# ASSIGNED TASK:
Word for word, repeat the lines of the records from the first line up to and including the line that contains "Task: Click blank space right of 0.5", passing over any pictures.

# Stored data:
---
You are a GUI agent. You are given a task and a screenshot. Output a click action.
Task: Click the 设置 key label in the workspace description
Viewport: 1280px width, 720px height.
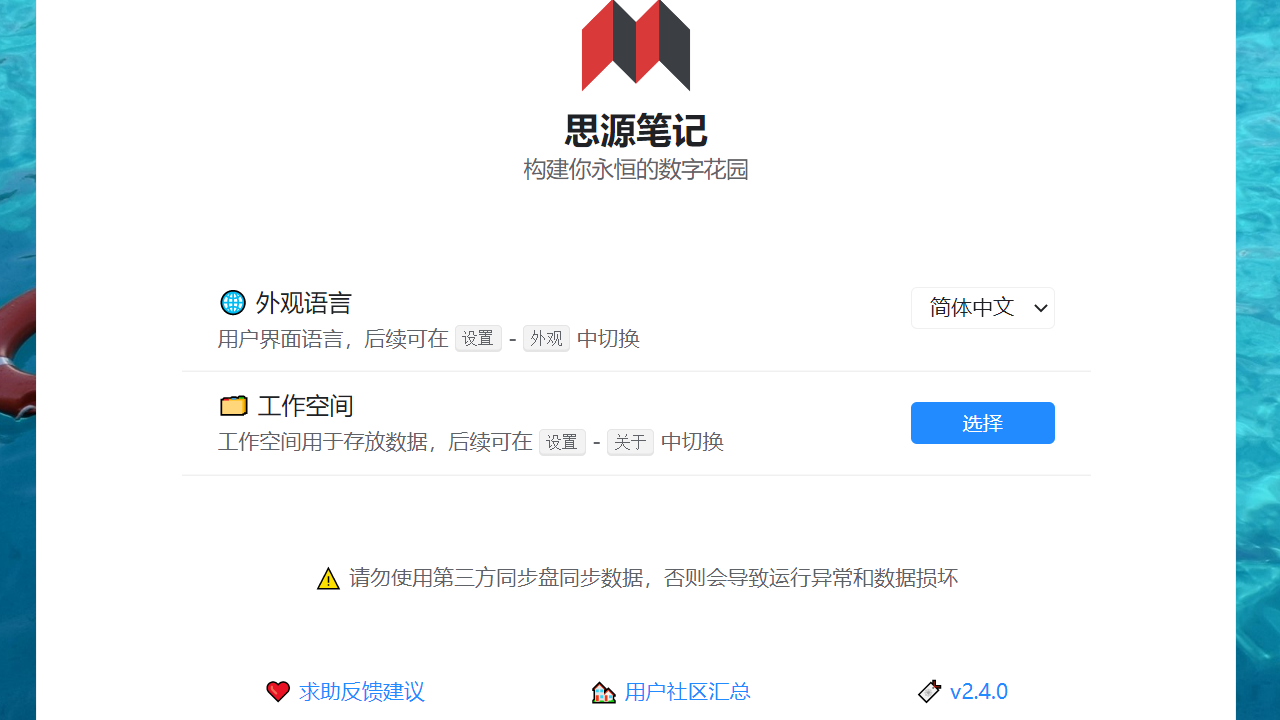562,442
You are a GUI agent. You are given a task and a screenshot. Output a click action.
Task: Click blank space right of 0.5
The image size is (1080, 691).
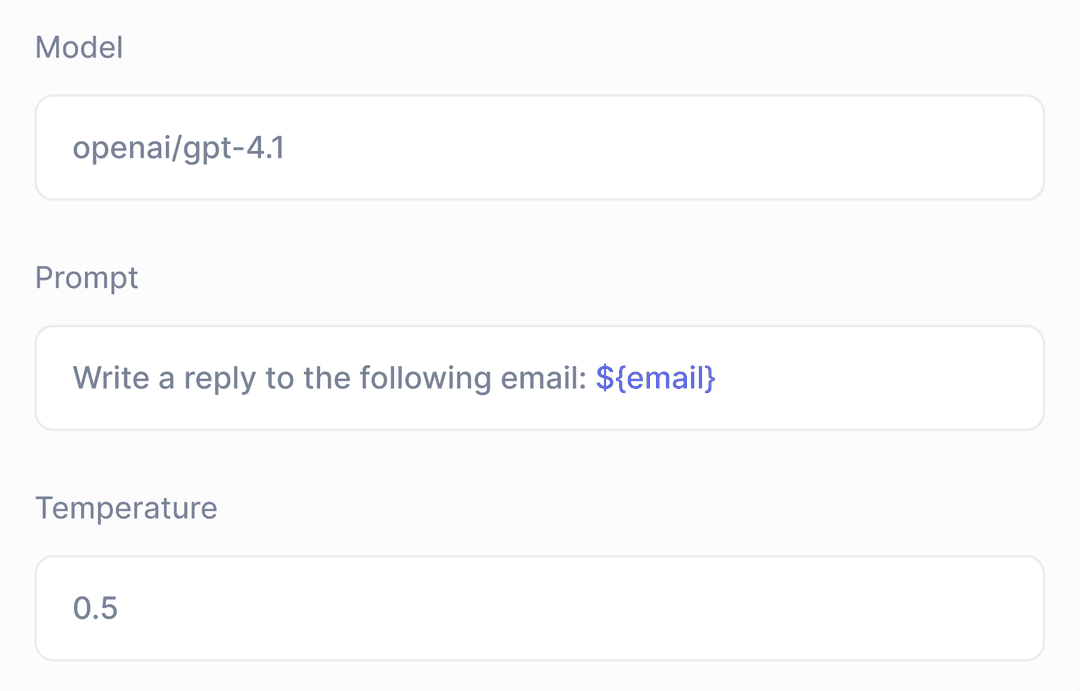click(x=580, y=608)
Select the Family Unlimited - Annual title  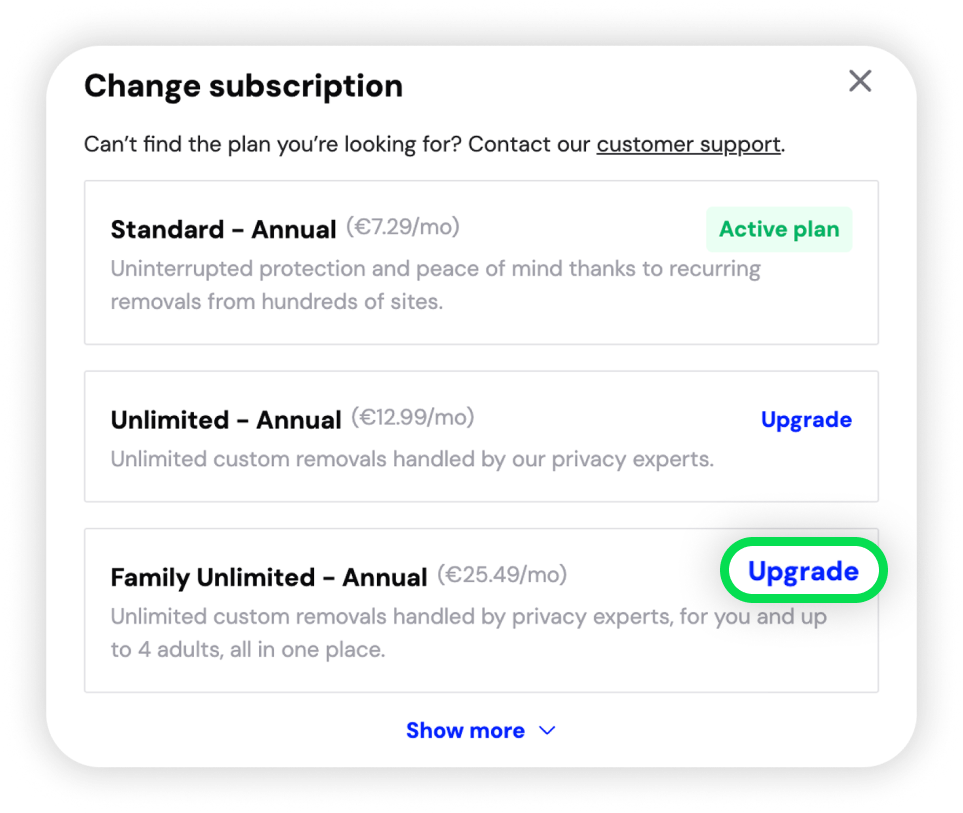(269, 578)
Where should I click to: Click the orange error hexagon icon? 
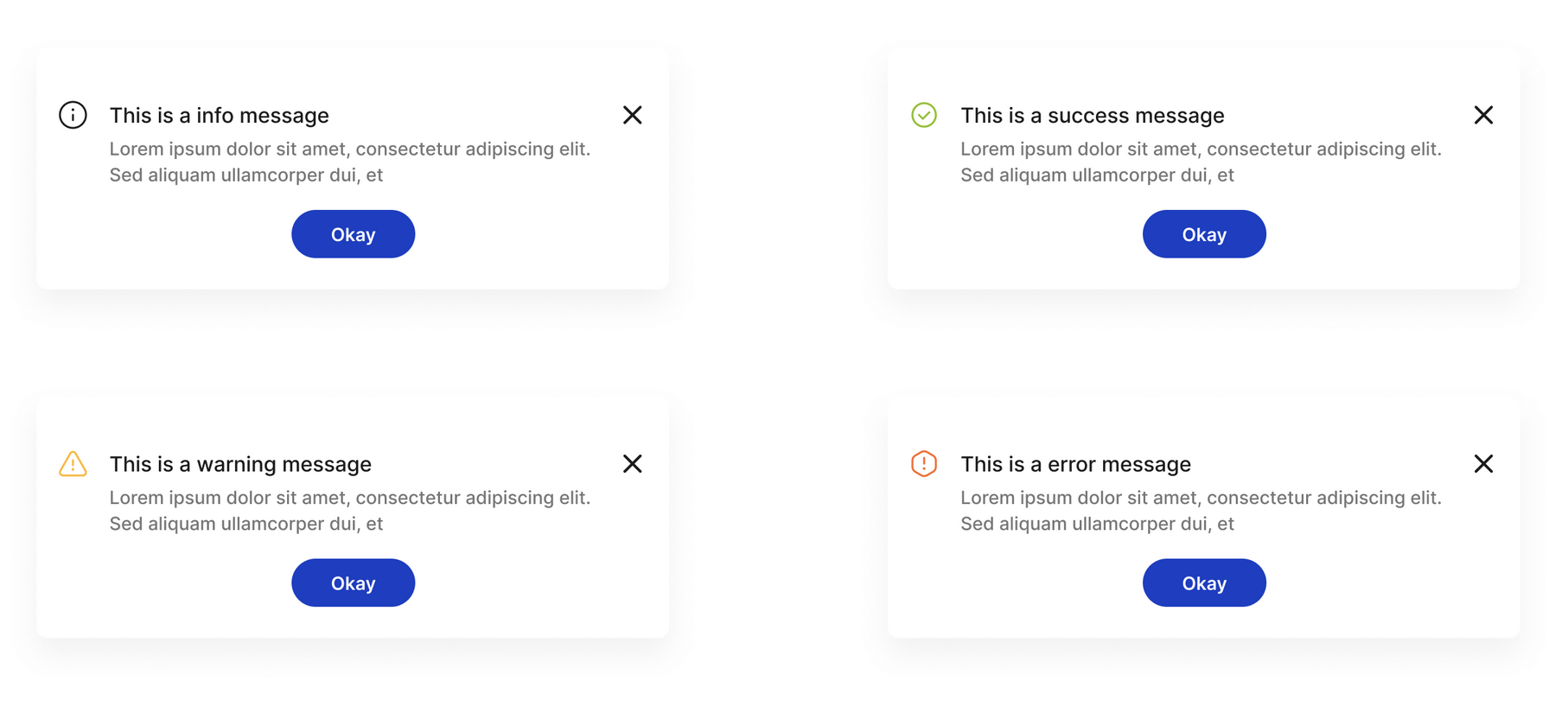tap(924, 464)
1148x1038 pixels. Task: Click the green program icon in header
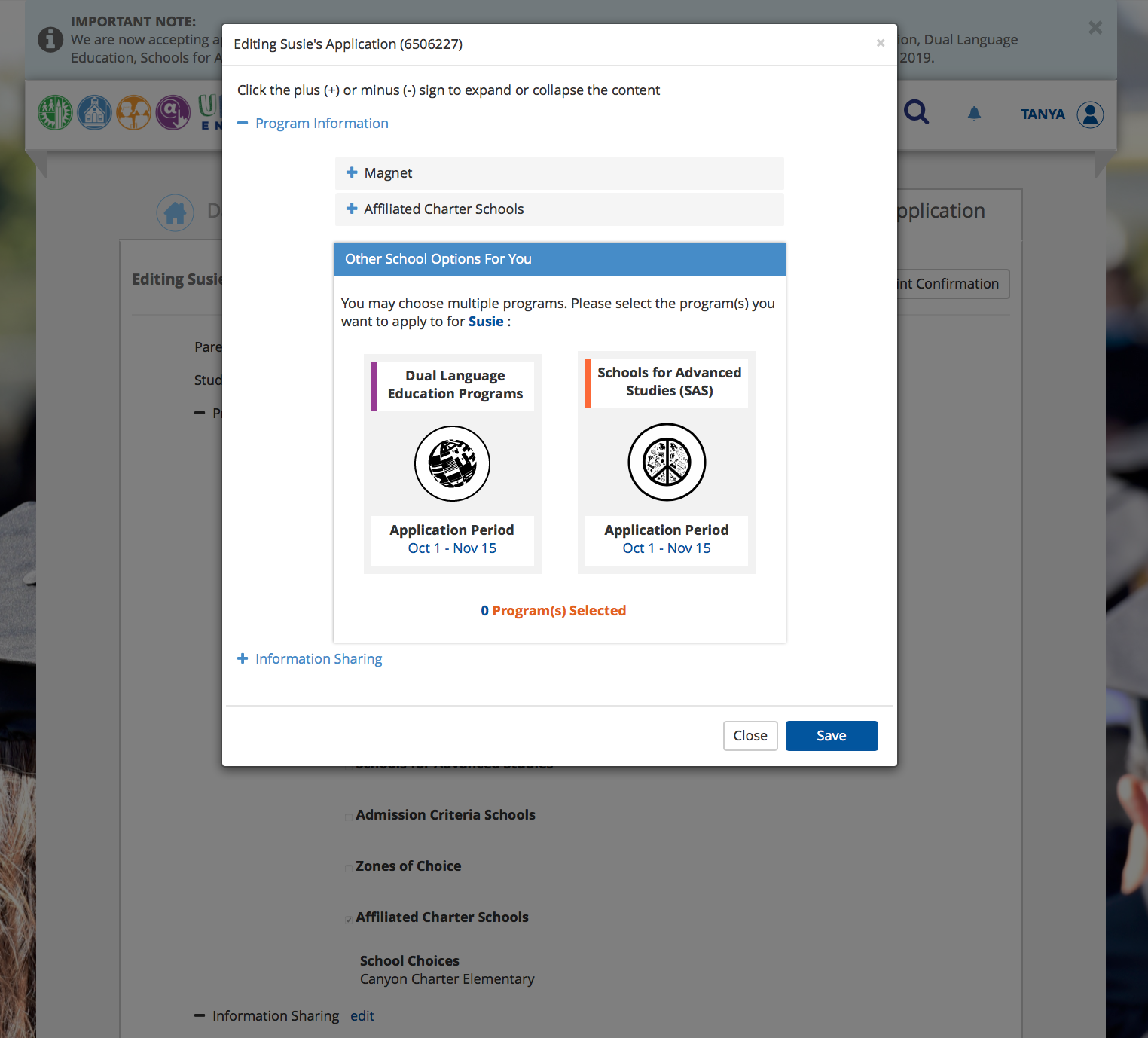pos(55,113)
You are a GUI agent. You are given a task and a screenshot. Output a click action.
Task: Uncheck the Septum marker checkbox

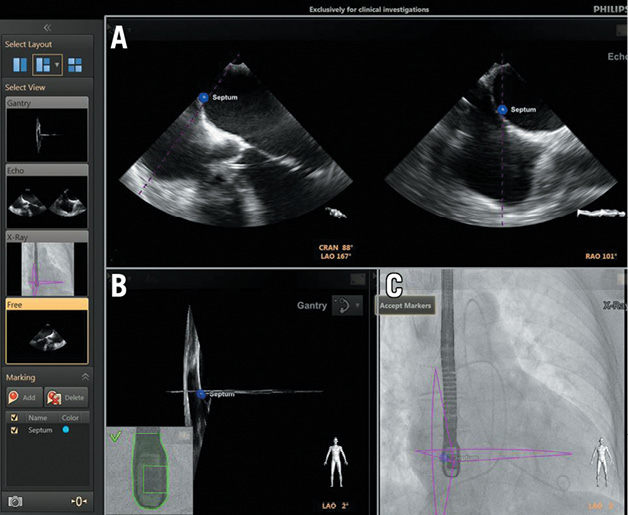point(12,430)
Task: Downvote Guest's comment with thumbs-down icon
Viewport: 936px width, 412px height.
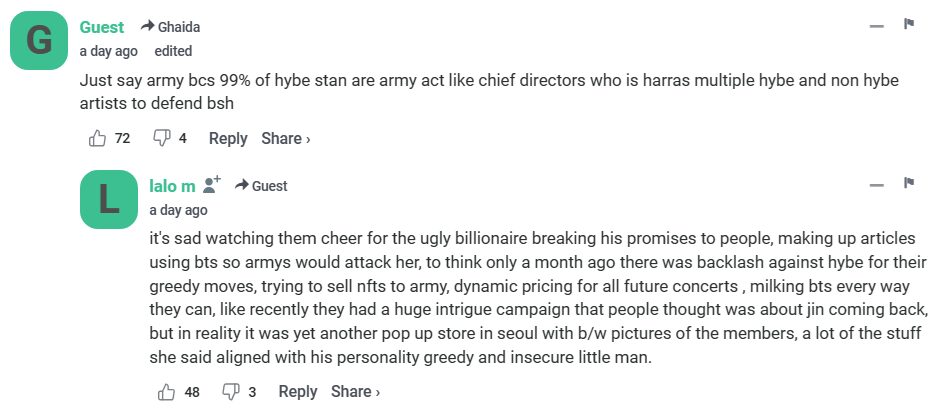Action: (160, 139)

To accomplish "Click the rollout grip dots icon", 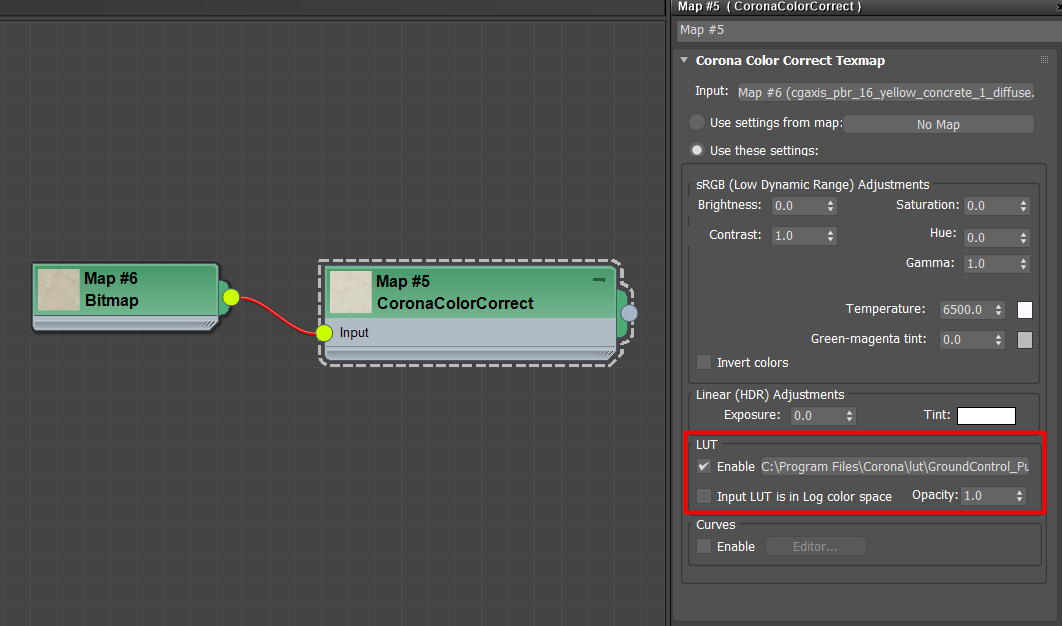I will pyautogui.click(x=1044, y=61).
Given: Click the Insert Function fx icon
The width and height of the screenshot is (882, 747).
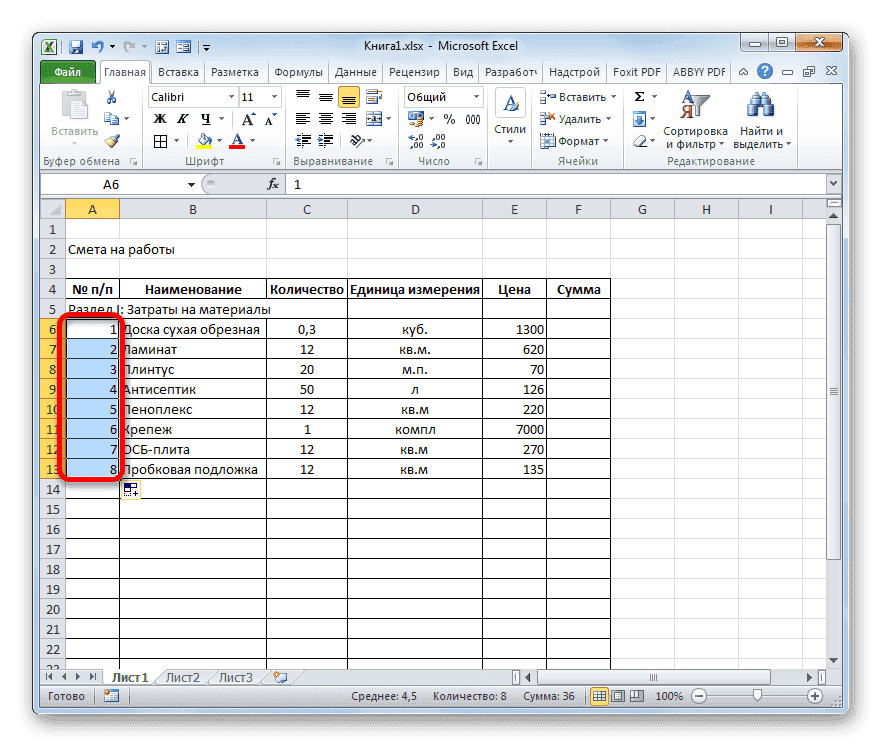Looking at the screenshot, I should [274, 184].
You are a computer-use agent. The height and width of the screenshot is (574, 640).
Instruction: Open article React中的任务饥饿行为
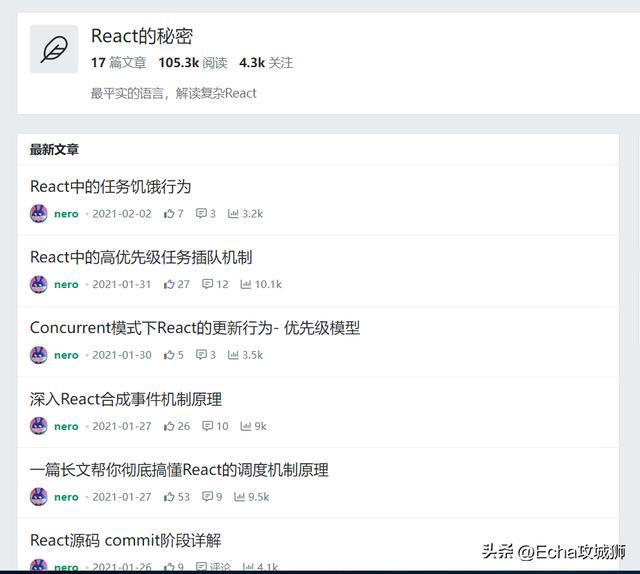tap(111, 187)
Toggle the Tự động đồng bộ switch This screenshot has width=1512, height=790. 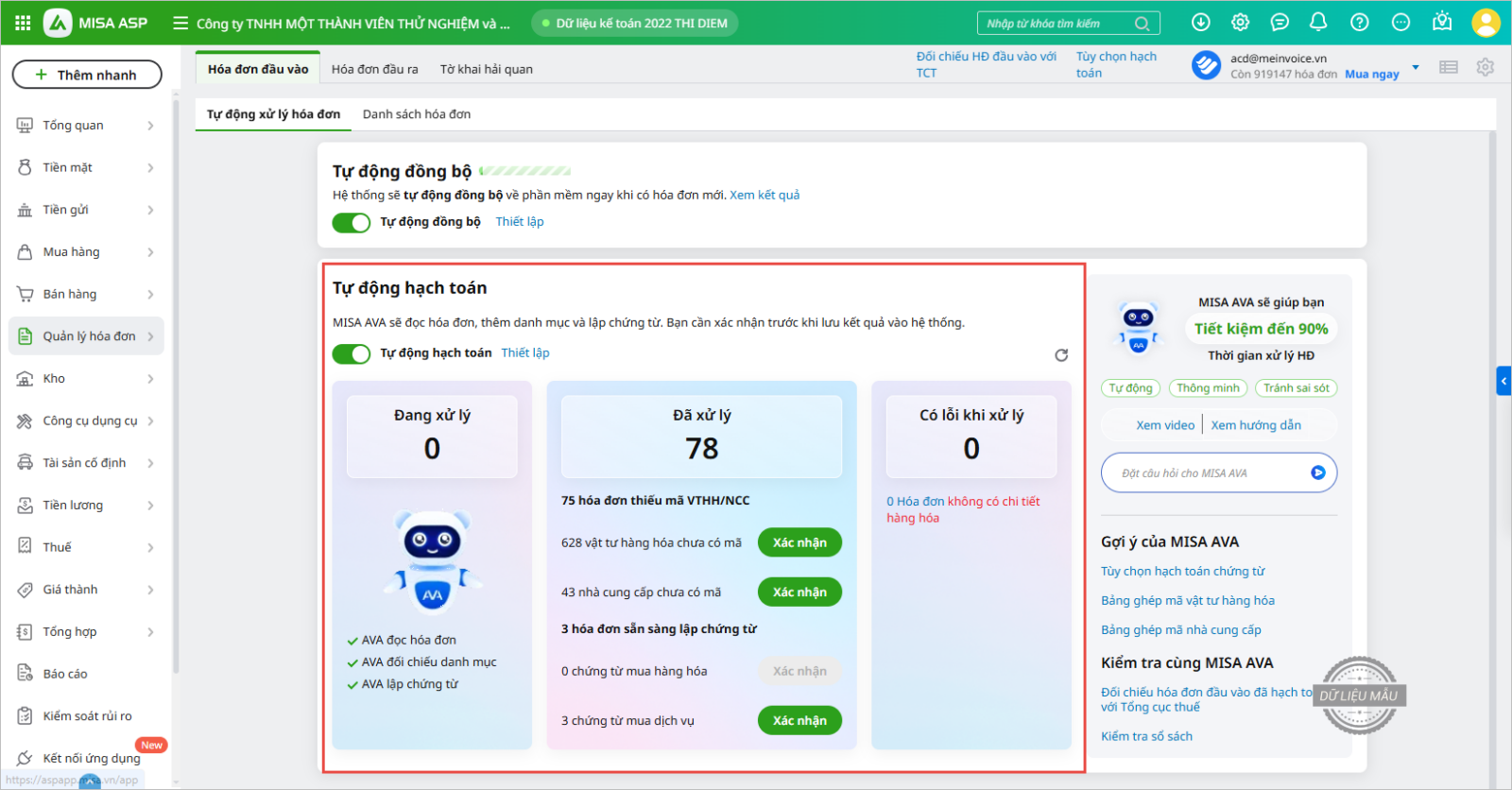click(x=352, y=222)
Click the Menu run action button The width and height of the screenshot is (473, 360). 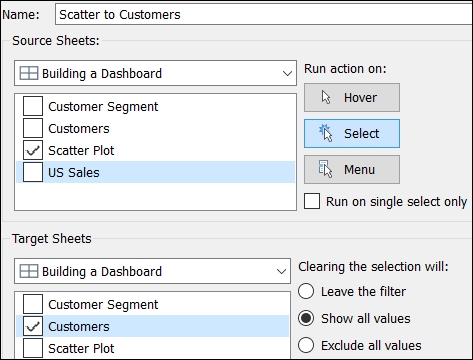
---
# RESPONSE TO THIS EXERCISE:
You are a GUI agent. You are given a task and a screenshot. Output a click action.
Task: Click the 设置 key label in the workspace description
Viewport: 1280px width, 720px height.
562,442
You are a GUI agent. You are given a task and a screenshot. Output a click action.
Task: Click blank space right of 0.5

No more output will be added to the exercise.